We will start with an actor who played in the quintessential counterculture film of the 1960s, Easy Rider. It was a tale of two drug smugglers cum motorcycle riders, as they make their way across the American Southwest and South. They hit the counterculture venues of the day, a commune, hippies, peace and love, and lots of drugs. In time they make their way to the Old South, and eventually their demise in the face of the hatred and intolerance of that time and place. The creator of this book portrayed one of those riders. That would be Dennis Hopper, and if most still know him as an actor, he was also an artist, and a photographer in particular. In fact, he was that before he was a famous actor. Item 7 is Hopper's Out of the Sixties, a second edition of a book of his photography published in 1986. It harkens back to the era of Easy Rider, and includes pictures of people who would have fit well in that movie, as well as notable celebrities such as Paul Newman, Andy Warhol, and the Rolling Stones. This copy is inscribed by Hopper. Priced at $750.

Here is a book that had nothing to do with illicit drugs, at least not at the time it was published. How it was used in later years is another question. Item 92 is Traite de la Fabrique des Manoeu-Vres pour les Vaisseaux ou l'Art de la Corderis Perfectionne. This is a book on the fabrication of rope for ships. Rope production for ships was a major business at the time this book was published in 1747, and through the next century as well. The resource from which the rope was made was hemp. Of course, hemp can produce other products, notably marijuana, and perhaps some readers were later interested in learning from this book how to grow the plant for non-cordage related reasons. And that is how a book on 18th century rope making ends up in a catalogue with 20th century counterculture. $2,000.

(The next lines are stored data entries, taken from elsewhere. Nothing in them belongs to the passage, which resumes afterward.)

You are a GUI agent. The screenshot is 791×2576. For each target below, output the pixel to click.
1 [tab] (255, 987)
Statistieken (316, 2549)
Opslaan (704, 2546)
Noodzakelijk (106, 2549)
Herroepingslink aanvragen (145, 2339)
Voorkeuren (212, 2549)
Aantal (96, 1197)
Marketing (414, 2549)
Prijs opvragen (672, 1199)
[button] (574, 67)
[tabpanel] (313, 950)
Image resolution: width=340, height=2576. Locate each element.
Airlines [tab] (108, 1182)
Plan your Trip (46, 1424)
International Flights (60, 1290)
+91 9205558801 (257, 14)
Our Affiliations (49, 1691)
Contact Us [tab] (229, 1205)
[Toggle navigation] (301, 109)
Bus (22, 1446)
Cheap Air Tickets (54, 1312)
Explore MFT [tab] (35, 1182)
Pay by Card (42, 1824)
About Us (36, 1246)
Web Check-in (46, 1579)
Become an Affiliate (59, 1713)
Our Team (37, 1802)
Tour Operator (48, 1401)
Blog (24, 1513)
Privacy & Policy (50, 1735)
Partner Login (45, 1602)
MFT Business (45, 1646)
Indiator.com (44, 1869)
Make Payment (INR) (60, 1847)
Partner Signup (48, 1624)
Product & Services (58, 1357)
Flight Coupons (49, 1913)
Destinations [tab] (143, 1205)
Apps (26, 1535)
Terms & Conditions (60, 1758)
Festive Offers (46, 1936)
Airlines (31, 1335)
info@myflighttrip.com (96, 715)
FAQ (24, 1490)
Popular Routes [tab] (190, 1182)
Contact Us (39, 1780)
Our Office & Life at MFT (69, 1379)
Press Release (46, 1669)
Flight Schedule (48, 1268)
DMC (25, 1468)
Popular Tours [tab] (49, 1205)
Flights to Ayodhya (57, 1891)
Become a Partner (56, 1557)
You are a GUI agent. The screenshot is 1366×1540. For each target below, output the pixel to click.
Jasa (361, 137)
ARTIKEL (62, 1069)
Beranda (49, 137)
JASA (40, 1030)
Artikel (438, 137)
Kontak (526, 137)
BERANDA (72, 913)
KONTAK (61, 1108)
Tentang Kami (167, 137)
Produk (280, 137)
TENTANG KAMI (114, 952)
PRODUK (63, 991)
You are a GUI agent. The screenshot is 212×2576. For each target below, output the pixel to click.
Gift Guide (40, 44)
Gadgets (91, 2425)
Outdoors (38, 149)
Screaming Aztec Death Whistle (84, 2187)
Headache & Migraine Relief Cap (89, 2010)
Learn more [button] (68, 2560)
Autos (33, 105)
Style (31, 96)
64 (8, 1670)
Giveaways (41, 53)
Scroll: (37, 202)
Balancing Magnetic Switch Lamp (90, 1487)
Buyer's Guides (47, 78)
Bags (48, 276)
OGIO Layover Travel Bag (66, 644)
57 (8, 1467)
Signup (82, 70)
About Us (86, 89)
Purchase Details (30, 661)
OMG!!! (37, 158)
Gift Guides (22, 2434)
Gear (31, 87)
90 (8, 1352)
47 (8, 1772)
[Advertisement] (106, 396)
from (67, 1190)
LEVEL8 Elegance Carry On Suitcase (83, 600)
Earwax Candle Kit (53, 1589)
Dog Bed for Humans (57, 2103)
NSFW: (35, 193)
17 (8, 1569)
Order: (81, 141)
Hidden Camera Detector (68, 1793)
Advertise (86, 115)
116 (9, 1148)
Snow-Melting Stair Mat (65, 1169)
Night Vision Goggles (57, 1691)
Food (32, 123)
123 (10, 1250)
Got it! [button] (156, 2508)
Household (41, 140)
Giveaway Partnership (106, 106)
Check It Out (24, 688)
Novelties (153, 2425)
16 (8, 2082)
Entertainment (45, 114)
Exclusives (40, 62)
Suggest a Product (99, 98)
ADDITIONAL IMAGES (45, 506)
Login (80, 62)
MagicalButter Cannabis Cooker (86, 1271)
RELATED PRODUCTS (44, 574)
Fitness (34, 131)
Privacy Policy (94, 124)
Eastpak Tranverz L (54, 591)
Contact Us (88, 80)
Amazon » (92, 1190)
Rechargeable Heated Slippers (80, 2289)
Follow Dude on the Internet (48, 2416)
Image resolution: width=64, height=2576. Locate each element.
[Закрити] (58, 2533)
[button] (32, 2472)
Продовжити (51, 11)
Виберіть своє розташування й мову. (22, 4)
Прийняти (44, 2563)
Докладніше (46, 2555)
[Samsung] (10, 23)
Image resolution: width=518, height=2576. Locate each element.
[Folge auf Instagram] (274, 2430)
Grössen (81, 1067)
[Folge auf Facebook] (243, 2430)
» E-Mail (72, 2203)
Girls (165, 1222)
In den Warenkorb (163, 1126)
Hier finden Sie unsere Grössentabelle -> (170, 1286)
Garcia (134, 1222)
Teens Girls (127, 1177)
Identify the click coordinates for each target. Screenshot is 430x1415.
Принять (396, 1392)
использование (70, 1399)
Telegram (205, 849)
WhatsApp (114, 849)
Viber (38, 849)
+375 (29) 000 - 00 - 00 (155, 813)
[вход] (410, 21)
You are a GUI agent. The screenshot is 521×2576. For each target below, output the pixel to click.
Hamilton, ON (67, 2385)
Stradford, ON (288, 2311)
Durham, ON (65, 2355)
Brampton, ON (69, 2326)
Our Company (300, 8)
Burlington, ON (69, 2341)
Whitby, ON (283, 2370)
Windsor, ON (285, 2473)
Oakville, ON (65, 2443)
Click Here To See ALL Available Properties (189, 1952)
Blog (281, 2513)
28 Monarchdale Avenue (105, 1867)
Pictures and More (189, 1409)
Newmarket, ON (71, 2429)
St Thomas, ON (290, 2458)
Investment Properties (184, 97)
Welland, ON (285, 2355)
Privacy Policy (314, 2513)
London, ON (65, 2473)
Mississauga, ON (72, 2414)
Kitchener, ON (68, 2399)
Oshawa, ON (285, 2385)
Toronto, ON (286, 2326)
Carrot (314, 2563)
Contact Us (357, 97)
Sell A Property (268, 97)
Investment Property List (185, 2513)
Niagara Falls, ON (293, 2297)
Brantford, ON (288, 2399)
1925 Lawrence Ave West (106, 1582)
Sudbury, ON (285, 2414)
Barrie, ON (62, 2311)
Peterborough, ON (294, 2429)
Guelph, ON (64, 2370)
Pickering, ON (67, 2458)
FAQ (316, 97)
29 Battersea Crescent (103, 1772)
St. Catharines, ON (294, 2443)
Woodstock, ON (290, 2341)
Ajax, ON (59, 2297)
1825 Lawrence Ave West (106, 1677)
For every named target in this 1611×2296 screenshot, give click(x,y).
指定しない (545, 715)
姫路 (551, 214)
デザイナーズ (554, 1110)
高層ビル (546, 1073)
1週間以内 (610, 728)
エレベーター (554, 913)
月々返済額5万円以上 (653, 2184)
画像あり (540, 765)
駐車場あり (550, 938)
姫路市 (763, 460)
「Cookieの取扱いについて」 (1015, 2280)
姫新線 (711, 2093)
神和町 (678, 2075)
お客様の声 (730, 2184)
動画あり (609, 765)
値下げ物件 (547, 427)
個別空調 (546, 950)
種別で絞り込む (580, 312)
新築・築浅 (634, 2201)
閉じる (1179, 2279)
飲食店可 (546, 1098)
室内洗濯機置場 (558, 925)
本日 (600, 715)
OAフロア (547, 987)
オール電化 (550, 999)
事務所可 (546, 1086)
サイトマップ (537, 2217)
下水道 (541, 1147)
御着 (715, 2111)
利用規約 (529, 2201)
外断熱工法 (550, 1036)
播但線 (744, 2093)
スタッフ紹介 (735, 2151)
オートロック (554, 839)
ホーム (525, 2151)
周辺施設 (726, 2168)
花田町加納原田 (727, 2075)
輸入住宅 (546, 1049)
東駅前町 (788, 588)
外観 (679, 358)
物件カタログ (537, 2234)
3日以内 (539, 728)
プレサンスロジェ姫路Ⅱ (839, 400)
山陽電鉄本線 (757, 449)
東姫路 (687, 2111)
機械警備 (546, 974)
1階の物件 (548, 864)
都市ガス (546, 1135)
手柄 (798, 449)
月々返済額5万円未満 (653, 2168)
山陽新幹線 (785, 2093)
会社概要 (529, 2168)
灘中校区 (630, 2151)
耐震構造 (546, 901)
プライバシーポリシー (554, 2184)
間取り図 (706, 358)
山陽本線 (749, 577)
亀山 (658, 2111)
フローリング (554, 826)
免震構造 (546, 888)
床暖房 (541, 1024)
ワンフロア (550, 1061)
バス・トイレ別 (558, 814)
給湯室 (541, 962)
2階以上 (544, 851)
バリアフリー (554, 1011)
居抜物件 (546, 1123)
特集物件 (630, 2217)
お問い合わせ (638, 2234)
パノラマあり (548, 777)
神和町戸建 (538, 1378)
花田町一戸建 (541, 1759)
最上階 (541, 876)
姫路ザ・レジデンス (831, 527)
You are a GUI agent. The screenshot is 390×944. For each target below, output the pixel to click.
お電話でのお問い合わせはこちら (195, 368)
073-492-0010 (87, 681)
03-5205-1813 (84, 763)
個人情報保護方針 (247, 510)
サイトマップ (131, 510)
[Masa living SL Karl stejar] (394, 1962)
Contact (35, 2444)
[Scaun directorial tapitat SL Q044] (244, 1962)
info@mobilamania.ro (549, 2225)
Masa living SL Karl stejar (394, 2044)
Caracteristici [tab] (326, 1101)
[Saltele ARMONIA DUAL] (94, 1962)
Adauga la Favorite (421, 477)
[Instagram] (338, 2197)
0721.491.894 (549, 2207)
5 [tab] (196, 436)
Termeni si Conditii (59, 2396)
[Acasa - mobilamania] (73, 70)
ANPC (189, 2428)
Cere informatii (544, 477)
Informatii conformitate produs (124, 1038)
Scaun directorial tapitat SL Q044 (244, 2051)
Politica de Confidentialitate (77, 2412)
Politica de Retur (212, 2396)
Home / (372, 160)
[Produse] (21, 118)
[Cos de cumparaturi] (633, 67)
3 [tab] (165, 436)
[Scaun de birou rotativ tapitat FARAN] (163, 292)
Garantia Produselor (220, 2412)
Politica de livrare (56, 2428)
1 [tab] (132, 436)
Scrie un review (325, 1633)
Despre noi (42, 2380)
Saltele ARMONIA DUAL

Next up is... I don't really know what this is. The title is Bus. It is a photograph, life-size of a Greyhound Bus. It was the creation of Mason Williams. Williams is an artist, but not a typical one. He is a poet and writer, though he is more familiar as a television comedy writer, and most known as a musician. He wrote for the Smothers Brothers show, once the most popular program on television, and Saturday Night Live. The bus was used for scenery during the Smothers Brothers show, and was featured on the cover of Williams' most popular record album – The Mason Williams Phonograph Record from 1968. The album introduced the Grammy Award winning Billboard #2 song Classical Gas. Williams' classical bus is item #24. $15,000.